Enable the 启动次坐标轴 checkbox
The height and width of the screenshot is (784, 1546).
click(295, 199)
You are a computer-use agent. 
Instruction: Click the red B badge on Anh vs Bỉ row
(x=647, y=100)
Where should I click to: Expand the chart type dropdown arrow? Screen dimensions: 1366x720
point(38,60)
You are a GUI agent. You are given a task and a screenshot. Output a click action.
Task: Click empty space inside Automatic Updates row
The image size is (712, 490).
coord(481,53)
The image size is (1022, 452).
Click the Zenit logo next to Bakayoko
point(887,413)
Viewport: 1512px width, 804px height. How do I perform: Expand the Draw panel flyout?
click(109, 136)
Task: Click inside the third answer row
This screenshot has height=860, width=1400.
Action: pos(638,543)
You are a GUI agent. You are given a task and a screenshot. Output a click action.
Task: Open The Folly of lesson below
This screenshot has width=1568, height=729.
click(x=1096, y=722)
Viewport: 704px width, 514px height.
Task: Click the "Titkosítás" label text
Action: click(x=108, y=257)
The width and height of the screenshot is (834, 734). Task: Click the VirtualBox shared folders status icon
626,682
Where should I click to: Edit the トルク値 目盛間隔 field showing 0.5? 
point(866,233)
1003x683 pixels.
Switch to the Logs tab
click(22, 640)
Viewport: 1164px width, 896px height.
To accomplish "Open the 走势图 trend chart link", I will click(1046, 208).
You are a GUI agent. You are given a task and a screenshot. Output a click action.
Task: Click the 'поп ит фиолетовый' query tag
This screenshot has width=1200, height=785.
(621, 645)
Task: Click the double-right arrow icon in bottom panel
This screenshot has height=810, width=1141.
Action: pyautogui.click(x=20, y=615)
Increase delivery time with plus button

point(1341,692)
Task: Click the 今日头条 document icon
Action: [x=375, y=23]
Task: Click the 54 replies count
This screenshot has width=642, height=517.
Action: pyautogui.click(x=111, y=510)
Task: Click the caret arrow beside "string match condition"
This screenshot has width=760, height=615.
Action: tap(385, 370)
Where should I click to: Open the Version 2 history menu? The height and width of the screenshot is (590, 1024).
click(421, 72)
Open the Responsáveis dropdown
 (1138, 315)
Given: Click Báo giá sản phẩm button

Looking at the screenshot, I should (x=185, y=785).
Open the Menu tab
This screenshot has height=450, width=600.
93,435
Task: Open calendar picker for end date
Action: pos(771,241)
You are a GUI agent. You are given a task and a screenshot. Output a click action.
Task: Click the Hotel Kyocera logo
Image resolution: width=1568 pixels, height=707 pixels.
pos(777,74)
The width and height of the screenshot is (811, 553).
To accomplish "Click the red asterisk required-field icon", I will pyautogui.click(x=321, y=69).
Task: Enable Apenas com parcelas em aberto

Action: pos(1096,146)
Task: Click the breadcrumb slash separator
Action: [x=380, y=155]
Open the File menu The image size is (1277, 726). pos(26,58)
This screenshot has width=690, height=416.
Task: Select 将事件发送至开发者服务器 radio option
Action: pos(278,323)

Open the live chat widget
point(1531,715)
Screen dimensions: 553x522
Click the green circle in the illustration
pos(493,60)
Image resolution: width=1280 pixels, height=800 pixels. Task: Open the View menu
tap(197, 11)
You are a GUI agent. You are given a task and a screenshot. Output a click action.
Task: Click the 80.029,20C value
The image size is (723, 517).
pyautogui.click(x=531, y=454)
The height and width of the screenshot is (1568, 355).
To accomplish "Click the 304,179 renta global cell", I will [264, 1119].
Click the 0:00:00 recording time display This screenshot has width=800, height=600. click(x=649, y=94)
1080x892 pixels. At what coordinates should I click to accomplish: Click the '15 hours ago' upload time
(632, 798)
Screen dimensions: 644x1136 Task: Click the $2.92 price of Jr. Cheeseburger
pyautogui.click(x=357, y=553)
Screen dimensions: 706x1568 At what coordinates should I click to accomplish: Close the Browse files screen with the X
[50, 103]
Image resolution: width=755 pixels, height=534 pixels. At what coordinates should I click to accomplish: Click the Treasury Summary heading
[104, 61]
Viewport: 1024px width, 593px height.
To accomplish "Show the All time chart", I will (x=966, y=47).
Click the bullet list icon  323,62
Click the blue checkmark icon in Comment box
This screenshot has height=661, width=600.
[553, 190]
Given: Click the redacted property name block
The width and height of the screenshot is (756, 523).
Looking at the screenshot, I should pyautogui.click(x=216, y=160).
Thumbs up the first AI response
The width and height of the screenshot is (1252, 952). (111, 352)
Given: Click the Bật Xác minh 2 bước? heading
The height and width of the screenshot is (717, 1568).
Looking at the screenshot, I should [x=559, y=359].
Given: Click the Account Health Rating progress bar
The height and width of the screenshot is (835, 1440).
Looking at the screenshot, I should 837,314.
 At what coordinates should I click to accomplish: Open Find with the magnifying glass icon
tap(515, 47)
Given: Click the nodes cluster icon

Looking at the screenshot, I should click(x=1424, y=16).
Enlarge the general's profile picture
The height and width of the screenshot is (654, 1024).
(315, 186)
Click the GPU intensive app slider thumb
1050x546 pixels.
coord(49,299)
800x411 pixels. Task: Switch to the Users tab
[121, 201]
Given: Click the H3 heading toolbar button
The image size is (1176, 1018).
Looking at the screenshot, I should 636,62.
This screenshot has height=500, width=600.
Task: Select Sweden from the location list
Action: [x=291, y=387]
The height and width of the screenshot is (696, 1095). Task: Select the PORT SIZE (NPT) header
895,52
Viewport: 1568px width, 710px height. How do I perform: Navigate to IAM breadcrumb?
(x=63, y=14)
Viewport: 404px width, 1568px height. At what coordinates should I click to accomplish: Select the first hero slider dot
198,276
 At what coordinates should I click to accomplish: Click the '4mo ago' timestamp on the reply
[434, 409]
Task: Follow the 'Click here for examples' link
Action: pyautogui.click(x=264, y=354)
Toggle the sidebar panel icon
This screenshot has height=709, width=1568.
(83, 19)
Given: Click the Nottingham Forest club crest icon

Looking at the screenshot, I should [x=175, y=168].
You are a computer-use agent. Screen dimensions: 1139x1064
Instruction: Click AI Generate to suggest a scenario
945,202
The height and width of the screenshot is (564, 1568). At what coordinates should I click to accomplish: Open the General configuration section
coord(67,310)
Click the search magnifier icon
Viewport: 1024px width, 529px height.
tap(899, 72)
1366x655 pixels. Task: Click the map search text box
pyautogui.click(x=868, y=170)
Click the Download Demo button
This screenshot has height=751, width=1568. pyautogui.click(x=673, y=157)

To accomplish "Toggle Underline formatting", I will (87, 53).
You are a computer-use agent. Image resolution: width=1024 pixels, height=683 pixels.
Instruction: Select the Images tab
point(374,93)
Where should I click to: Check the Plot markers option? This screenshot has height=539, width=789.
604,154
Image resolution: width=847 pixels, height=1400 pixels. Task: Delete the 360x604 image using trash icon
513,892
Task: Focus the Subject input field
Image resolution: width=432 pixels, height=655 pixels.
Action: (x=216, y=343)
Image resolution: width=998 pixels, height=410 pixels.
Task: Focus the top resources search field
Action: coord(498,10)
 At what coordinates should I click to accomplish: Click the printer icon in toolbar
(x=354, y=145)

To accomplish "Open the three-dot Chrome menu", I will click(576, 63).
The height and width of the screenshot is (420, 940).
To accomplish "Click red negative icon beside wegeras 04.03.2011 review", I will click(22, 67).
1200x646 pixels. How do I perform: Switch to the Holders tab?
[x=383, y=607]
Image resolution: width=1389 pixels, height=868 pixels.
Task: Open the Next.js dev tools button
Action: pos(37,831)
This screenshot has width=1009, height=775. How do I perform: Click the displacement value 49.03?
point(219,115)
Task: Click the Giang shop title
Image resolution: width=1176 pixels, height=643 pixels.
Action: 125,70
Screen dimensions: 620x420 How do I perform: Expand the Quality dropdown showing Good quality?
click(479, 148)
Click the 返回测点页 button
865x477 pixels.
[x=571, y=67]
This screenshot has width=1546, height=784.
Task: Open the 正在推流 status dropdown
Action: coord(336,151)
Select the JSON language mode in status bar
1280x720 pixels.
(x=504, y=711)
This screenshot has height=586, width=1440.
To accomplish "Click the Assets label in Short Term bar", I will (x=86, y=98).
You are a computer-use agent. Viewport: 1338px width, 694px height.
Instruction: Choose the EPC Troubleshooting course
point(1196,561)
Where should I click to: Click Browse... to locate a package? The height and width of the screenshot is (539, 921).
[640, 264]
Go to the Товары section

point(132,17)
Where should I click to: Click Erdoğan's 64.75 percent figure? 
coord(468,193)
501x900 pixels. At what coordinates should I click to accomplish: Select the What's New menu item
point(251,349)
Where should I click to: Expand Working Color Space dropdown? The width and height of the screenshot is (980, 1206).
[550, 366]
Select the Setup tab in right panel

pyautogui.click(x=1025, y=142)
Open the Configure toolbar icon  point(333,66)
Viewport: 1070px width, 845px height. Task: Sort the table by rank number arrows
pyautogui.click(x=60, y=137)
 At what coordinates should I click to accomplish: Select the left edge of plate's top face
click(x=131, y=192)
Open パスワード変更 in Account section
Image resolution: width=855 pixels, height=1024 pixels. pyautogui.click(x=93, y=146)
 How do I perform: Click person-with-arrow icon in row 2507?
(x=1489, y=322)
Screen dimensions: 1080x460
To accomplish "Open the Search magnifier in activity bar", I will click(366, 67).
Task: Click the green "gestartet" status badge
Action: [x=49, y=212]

···

Reproduce, word for word and in full, only the lines above that start at the line with "Enlarge the general's profile picture" and run through the line with "Given: Click the H3 heading toolbar button", both ends included.

### Reply:
Enlarge the general's profile picture
The height and width of the screenshot is (654, 1024).
(315, 186)
Click the GPU intensive app slider thumb
1050x546 pixels.
coord(49,299)
800x411 pixels. Task: Switch to the Users tab
[121, 201]
Given: Click the H3 heading toolbar button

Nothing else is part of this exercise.